Here's a comic that goes nicely with that site:

How Everything Goes to Hell During a Zombie Apocalypse - The Oatmeal


----------



## big_bubba_B (Apr 25, 2010)

thats my fav tv show walking dead i tell ya tv sure has come a long way i remember when happy days was pushing the envelope lol


----------



## er201 (Apr 21, 2010)

Very good read.
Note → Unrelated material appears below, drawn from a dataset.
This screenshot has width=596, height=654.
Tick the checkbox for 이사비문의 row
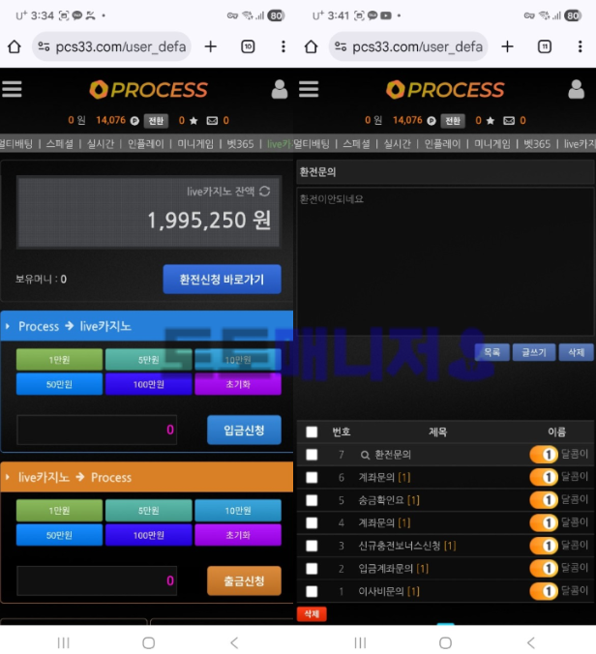pyautogui.click(x=312, y=591)
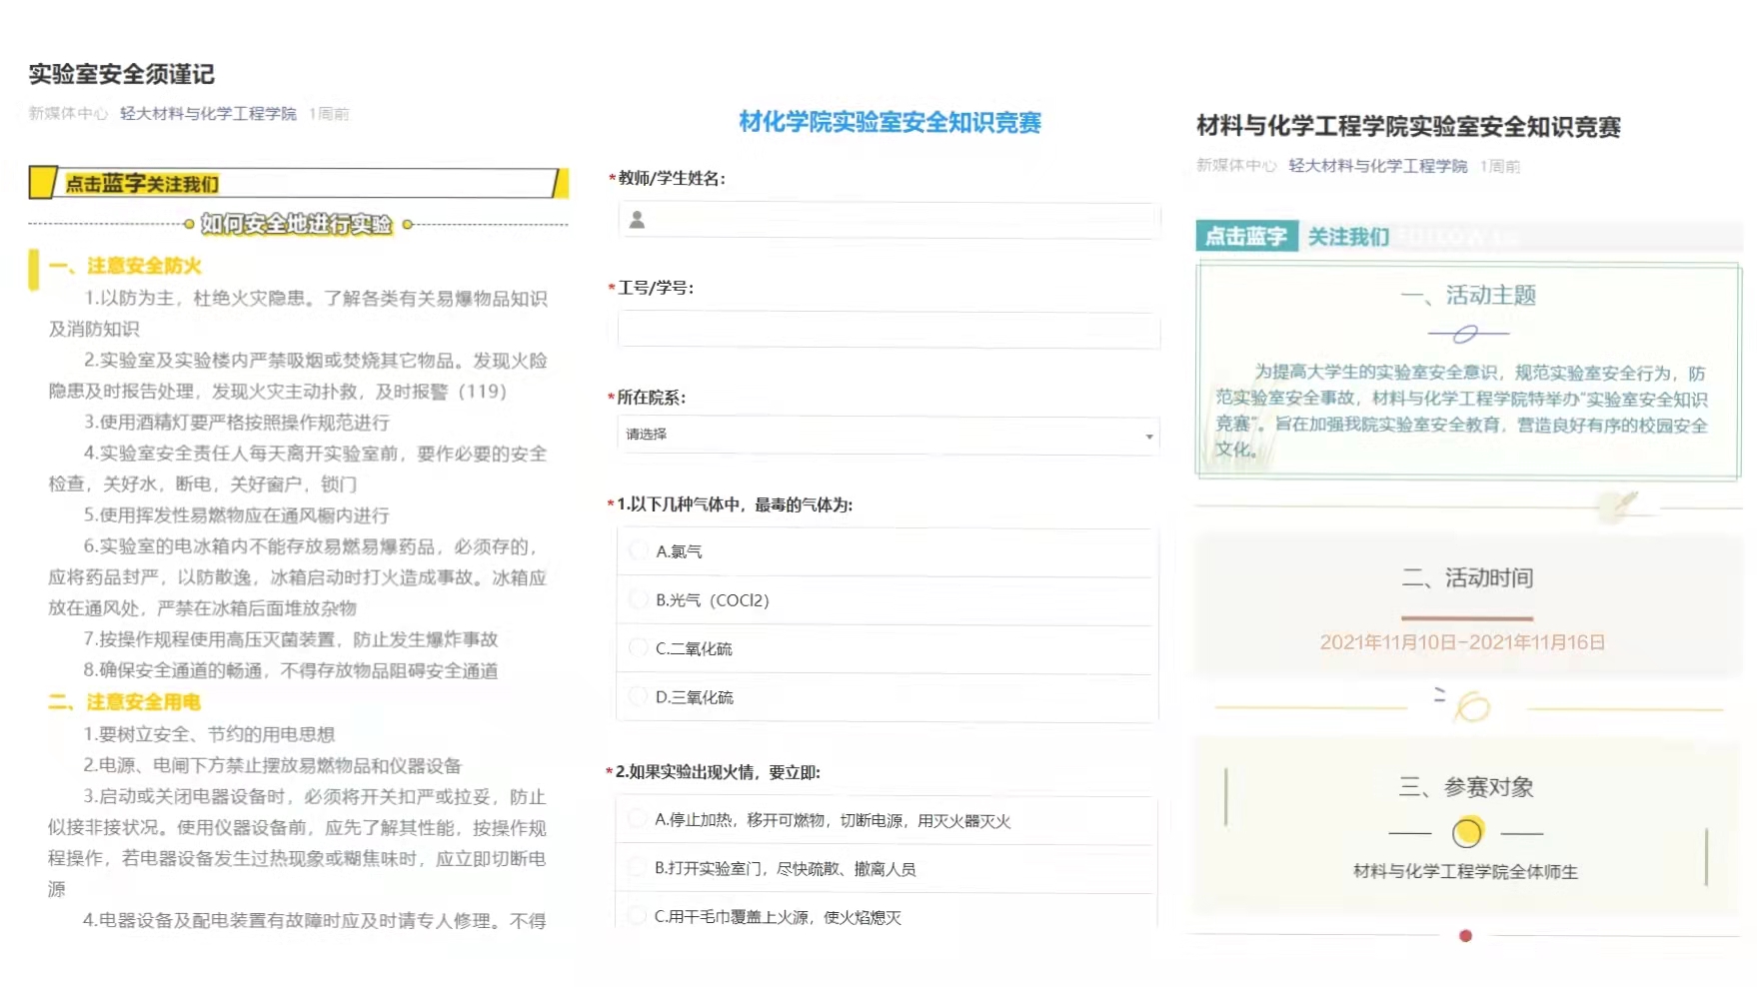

Thanks for the link


----------



## bingerz (Mar 3, 2011)

Elle said:


> Here's a comic that goes nicely with that site:
> 
> How Everything Goes to Hell During a Zombie Apocalypse - The Oatmeal


awesome find!!! i love the artwork!!


----------



## LikeItLow (Jan 11, 2011)

pretty cool. been reading it all afternoon.


----------



## dZilla (Dec 30, 2010)

LikeItLow said:


> pretty cool. been reading it all afternoon.


Glad you like it


----------



## shelby67 (Jun 19, 2011)

I've been reading it off and on for the past couple days and the last few nights I've been having zombie dreams,  Haha maybe I should stop reading it before bed... 
Ha,


----------



## dZilla (Dec 30, 2010)

It is pretty interesting, I enjoy finding new things like this and passing the word around the people


----------